Tested using the develop version 2cdf1becdb95be5bc78782beab943c81f3763b19.

skodapetr commented 7 years ago

Chunked load each chunk and transform it. So if there is no input no transformation is done.

Regular component transforms graph in input RDF repository. The graph is always created by backend as the "content" is not the graph it self, bu rather the triples inside. The given query is executed in every case.

The difference between representations of the "empty" state is the cause of this issue. This difference comes to play for very chunked/non-chunked component. Thus it may be better to adopt a system solution.

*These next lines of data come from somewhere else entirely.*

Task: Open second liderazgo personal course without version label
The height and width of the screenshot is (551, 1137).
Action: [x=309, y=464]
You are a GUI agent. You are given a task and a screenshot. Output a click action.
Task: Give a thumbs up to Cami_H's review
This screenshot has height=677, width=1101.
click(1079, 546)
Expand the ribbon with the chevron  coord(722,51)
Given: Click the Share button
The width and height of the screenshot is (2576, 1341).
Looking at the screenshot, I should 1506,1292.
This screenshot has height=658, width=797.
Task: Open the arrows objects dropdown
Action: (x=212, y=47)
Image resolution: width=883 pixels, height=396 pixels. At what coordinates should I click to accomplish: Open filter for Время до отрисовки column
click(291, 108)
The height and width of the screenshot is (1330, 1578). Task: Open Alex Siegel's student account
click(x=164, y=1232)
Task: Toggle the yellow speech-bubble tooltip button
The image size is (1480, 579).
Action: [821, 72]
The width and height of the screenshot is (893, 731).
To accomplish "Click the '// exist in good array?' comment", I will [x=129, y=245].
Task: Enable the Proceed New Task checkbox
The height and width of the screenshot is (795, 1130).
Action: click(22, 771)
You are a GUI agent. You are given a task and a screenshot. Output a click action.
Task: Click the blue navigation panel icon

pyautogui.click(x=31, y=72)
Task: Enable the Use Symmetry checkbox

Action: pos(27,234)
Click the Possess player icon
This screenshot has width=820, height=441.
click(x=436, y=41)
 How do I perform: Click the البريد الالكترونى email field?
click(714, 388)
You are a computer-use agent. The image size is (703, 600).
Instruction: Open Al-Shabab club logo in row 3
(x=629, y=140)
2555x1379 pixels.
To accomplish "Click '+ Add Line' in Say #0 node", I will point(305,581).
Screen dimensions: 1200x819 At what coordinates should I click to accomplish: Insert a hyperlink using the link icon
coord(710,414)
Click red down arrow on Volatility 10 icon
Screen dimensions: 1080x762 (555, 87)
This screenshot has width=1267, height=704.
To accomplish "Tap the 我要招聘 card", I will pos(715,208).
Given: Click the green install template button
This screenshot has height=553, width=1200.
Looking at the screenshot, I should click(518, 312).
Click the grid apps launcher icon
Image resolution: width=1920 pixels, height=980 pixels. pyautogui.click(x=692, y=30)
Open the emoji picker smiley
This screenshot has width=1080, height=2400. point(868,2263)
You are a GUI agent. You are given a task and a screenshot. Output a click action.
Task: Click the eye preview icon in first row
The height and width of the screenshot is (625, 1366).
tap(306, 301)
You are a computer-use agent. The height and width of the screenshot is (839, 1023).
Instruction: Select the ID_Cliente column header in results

The question is how to represent an "empty" state for chunked and non-chunked components and how it should be handled. Or we can consider this behaviour just as a side effect (it should be documented) of the current design.

jindrichmynarz commented 7 years ago

There are (at least) two options for representing empty state:

Nothing
Empty RDF data unit

Either one if fine with me, but the empty state should be the same for both chunked and non-chunked SPARQL CONSTRUCT.

skodapetr commented 7 years ago

So you basically propose to introduce a check isEmpty and call it before every component and if the input is empty then the component should to nothing? So it would not be possible to run SPARQL construct on empty input any more.

If the input is empty should do component do nothing or fail .. ? Also as the check would need to be integrated for all components (to remain consistent) this would mean to extract this functionality outside the components as a QA service. However this may also cause issues as in some cases the empty input can be ok - for example error processing.

However re-thinking the issue .. it's clear that the described behaviour (inconsistency) can be easily reproduced by single component without input. But can you provide an example of bigger pipeline, where SPARQL constructs are connected to something - to get other scenario? Or is this issue only about the single special case, where there is no input to the SPARQL construct components.

jindrichmynarz commented 7 years ago

No, I don't propose any such check. I think the implementation details are irrelevant at this point. What the issue is about is consistent interface.

Re-thinking this a bit more, both components should produce output even if provided with empty input. There are SPARQL CONSTRUCT queries that don't require input data, such as those for generating data.

An example of a bigger pipeline may be a test for the components that generates data either via SPARQL CONSTRUCT (to test components operating on non-chunked input) or SPARQL CONSTRUCT chunked (to test components operating on chunked input).

jakubklimek commented 7 years ago

I see no point in making the two ways consistent. Regular takes RDF data (and empty graph is OK) and can be used to generate data. Chunked takes chunks. An empty chunk should be OK. But no chunks make no sense and should fail.

jindrichmynarz commented 7 years ago

The regular SPARQL CONSTRUCT takes no data too.

I think SPARQL CONSTRUCT and SPARQL CONSTRUCT chunked should be interchangeable, provided their input has the correct type, so that users can optimize a pipeline by simply replacing the component without worrying about inconsistencies.

jakubklimek commented 7 years ago

@skodapetr Could we run the query on an artificially created empty chunk if there is no chunk provided on the input? This would solve the issue.